**Task statement:** What lines in this listing contain the string "will"? Report each one by copying it.

**Records provided:**

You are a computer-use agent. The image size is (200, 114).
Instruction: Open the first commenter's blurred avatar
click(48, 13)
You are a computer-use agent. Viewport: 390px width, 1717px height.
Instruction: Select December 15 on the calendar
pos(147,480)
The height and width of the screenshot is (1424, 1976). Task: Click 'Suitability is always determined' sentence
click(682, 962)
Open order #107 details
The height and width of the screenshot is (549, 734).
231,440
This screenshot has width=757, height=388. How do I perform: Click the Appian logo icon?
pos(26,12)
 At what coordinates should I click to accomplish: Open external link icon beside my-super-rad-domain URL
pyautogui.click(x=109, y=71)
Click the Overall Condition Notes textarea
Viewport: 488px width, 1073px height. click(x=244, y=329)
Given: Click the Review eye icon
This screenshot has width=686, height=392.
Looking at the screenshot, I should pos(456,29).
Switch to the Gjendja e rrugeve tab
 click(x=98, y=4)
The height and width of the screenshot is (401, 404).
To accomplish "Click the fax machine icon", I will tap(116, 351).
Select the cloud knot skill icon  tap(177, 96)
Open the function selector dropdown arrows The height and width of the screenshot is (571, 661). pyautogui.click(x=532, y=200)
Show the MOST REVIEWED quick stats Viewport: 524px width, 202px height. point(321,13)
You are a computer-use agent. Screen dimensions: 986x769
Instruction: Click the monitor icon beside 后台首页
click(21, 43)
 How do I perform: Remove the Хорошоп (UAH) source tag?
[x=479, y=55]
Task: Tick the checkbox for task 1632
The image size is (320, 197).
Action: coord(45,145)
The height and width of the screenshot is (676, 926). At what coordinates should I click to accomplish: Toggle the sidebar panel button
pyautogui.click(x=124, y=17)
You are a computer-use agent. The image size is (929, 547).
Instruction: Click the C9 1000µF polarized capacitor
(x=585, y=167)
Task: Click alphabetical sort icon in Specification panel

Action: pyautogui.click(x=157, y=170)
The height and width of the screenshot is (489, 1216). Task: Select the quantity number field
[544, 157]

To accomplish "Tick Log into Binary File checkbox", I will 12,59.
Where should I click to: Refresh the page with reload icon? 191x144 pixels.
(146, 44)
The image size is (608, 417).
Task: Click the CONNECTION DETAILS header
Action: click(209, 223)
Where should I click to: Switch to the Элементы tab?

**Response for this exercise:**
To accomplish "Click the fax machine icon", I will tap(116, 351).
To accomplish "Tick Log into Binary File checkbox", I will 12,59.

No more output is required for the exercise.